“It is strange to be at Wimbledon, but not with Novak Djokovic” – Marian Vajda
In the Tennis Majors exclusive, Marian Vajda divulges details of his conversation with Djokovic at Roland Garros, discusses his match with Nadal, as well as his new charge Alex Molcan
One of the most successful coaches in the history of tennis is walking around the Wimbledon grounds this year, but this time on a new mission. After 15 years with Novak Djokovic, Marian Vajda has embarked on a new journey to help his compatriot Alex Molcan fulfill his potential.
Marian Vajda is in great spirits and very optimistic about the 24-year-old Molcan’s future. In an exclusive interview with Tennis Majors, Marian Vajda spoke on the progress the pair have made and their future goals, but also about his relationship with Novak Djokovic, the Serb’s match with Rafael Nadal in Paris and the Wimbledon chances of the man he won 20 Grand Slam titles with.
Are you pleased with the progress Alex and you have made in the last few months?
It has been great. It feels good with him because he is a tremendous learner – sometimes I feel like he improves with every match and practice. I am happy. I try to be positive and to explain a lot of things, I think we can see the improvements.
Alex told us in Paris that you use Djokovic and your experience with Novak to explain things. How does that work?
Those are my methods. Some of the things I did with Novak, I try to implement with Alex as well, but of course it is not the same, because different things suit different players. Alex is a left-hander, so I must see him in a different perspective. I need to understand him a bit more, but it is going really well so far. For instance, we have had three great weeks of preparation on grass.

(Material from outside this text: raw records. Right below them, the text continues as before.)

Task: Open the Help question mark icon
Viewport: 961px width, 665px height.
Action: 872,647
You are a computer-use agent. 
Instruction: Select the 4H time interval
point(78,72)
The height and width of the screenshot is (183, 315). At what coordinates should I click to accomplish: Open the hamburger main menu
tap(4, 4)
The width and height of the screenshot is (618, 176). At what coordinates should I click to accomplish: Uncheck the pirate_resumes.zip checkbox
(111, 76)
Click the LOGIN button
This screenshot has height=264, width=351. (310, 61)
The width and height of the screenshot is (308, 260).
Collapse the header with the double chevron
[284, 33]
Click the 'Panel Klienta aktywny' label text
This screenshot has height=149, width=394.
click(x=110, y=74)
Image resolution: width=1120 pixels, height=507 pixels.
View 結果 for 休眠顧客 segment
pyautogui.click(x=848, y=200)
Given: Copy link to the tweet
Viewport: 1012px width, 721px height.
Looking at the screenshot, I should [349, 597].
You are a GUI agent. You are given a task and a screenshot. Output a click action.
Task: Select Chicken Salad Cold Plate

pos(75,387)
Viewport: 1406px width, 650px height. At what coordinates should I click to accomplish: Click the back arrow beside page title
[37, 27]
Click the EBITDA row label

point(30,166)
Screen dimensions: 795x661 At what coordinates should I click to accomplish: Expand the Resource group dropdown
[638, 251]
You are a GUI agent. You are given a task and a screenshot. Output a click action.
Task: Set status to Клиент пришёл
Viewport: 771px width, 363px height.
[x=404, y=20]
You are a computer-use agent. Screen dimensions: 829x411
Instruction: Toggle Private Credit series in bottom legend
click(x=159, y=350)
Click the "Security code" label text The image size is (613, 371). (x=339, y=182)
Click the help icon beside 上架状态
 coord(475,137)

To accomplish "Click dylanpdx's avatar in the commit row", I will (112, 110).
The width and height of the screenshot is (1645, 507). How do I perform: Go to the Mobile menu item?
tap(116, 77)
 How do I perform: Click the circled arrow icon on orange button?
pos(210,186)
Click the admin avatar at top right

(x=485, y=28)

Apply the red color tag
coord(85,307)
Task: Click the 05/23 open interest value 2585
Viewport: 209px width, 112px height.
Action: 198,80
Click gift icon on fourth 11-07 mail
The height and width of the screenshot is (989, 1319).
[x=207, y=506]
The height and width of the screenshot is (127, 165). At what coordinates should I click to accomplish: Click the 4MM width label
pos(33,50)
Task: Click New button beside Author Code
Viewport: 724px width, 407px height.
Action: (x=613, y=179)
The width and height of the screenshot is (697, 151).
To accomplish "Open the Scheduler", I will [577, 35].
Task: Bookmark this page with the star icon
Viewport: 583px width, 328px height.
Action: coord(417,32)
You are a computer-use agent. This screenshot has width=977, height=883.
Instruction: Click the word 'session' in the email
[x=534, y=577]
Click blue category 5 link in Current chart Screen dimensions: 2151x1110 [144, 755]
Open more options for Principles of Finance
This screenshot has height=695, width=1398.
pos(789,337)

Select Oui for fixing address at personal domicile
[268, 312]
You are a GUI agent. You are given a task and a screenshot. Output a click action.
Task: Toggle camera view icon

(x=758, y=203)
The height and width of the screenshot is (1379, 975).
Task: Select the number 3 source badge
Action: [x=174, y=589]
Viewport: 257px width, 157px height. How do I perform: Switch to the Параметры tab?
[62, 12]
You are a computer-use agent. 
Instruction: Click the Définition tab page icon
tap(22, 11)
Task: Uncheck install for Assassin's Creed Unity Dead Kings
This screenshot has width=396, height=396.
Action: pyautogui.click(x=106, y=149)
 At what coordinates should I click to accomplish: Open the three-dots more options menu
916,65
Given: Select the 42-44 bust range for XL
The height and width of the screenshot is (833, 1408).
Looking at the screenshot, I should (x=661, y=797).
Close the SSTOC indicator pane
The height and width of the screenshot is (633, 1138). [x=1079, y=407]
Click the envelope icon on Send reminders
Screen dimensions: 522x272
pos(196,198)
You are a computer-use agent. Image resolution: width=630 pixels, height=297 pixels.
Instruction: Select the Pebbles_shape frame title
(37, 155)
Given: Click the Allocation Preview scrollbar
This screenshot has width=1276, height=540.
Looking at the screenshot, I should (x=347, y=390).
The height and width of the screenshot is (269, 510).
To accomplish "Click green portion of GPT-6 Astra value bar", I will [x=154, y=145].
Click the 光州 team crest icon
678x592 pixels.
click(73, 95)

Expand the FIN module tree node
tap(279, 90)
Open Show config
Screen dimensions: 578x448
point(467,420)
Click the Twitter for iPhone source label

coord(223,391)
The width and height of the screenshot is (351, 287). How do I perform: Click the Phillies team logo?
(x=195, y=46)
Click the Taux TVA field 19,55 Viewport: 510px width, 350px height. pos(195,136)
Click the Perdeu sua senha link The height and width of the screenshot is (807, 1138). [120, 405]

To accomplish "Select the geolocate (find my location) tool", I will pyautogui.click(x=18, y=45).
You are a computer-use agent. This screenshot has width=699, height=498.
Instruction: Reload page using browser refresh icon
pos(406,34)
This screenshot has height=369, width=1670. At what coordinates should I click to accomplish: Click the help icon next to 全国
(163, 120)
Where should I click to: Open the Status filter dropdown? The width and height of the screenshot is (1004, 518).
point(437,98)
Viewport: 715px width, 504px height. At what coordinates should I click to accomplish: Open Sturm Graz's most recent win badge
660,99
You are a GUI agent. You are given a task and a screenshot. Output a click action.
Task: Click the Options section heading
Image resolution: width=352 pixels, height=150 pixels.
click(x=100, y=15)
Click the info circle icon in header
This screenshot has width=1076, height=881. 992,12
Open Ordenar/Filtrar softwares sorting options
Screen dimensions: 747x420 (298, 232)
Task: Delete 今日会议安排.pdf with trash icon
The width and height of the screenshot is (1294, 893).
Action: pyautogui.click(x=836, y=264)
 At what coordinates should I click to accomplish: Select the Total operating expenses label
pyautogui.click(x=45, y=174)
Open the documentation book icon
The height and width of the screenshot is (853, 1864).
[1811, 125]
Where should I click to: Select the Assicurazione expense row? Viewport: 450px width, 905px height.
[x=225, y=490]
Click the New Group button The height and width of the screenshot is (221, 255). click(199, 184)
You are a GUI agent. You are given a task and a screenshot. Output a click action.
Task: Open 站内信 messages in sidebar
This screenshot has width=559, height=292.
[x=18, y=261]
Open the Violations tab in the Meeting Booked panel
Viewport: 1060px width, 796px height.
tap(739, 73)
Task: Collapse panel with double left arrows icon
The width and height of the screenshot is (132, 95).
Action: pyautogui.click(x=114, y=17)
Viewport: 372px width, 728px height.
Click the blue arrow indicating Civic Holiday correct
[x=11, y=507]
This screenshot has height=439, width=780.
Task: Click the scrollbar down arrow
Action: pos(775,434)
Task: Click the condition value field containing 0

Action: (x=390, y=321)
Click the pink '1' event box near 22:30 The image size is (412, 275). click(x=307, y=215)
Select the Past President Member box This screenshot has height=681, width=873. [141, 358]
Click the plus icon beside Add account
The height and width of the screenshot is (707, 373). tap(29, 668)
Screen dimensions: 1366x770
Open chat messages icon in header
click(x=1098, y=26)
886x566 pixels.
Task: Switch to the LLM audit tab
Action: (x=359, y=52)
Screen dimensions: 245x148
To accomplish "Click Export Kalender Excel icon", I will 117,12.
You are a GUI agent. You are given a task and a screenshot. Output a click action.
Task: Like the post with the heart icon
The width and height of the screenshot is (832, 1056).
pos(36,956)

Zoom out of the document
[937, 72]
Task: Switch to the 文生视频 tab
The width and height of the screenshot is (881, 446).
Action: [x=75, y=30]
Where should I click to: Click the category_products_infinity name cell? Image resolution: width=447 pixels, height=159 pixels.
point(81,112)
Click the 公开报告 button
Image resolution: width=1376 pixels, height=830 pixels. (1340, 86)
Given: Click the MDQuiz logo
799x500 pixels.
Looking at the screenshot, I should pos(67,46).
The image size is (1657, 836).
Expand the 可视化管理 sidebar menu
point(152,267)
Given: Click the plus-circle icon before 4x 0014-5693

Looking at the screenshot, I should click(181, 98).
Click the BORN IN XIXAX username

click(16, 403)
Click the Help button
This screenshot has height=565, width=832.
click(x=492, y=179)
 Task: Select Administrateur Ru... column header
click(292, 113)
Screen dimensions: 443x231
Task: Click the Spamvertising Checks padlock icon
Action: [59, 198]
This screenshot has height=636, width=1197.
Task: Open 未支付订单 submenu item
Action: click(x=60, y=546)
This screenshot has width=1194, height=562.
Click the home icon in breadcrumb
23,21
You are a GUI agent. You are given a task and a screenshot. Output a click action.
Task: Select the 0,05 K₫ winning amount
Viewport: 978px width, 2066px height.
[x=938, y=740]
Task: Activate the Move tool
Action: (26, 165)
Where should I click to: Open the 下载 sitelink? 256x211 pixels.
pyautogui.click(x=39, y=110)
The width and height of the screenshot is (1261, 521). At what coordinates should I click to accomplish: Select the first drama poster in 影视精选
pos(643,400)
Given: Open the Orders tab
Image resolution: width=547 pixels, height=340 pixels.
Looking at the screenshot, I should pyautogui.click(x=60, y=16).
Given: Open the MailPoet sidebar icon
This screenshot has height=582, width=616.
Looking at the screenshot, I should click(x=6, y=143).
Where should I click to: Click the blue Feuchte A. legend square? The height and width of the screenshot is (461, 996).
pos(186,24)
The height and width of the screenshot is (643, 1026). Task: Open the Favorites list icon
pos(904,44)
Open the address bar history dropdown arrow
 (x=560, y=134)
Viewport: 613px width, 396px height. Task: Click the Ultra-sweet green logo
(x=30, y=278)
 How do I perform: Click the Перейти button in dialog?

Alex likes to play on clay, and playing on grass is very specific, so we spoke about going to the net more, the movement, dealing with low balls, change of tempo etc. Also, I tried to change his serve a bit. Not technically, but strategically. What makes me really happy is that he is soaking everything up, and it is a pleasure for me to be able to give him this input.
Have you set any goals in terms of ranking, top 20 maybe?
Not really. Maybe he would like to end this season in the top 30, but we go step by step. He will be No 44 after Wimbledon. He will probably get into Masters 1000 tournaments this summer, which is a big thing and a great experience for him.
We have to be careful not to burden him too much with goals – we plan short-term for now, maybe we set more specific goals for the next season. For the moment, we are developing his game – Karol Beck (another Molcan’s coach, former world No 36) and I – we try to stay in the present.
It was very strange in Paris, to be in the opposing box. It was a terrible feeling, I have to be honest. I felt so bad, Novak also felt very bad.Marian Vajda
How does it feel for you to be coaching at Wimbledon, and not coaching Novak Djokovic?
It is strange, obviously. First of all, it was very strange in Paris (Molcan faced Djokovic in the second round of the French Open), to be in the opposing box. It was a terrible feeling, I have to be honest. I felt so bad, Novak also felt very bad. We stay in touch, communicate and send messages to each other. Our relationship is still very good.
Did you two talk after the match at Roland-Garros?
I sent him a message saying ‘Congratulations’!!. He played a very good match. I told him that Alex is improving, he agreed and told me: ‘He should have attacked my second serve more’. And I was like: ‘My God, you are crazy, you are unbelievable’. He is telling me tactics against himself, hahaha.
It was very nice of him to give me some tips on how to improve Alex’s game. He helped me to understand Alex’s game better. It is tough to play against Novak and to be in the tournament where Novak is – I always support him and I want him to win Wimbledon.
How do you see Novak’s game right now?
I thought that he would do well in Paris, the game was there, but that match against Rafa was tough. Rafa displayed his best tennis, and Novak did not have the answer. Maybe he was a bit surprised at the beginning, when he lost important and long games. I think Rafa found the gap in Novak’s forehand, he had a lot of winners to that side. Maybe Novak thought that Nadal would go more to his backhand, but Rafa played risky and went down the line with his forehand a lot, and it paid off. It could have gone out as well…
Do you think he is the biggest favorite for the title here?
I just saw a little bit of his first round match because we had practice at a similar time. Overall, he is fine, this is the best surface for him. I think he has a good draw. Maybe his performance in the first round was not that great, but he improves his tennis as matches go by.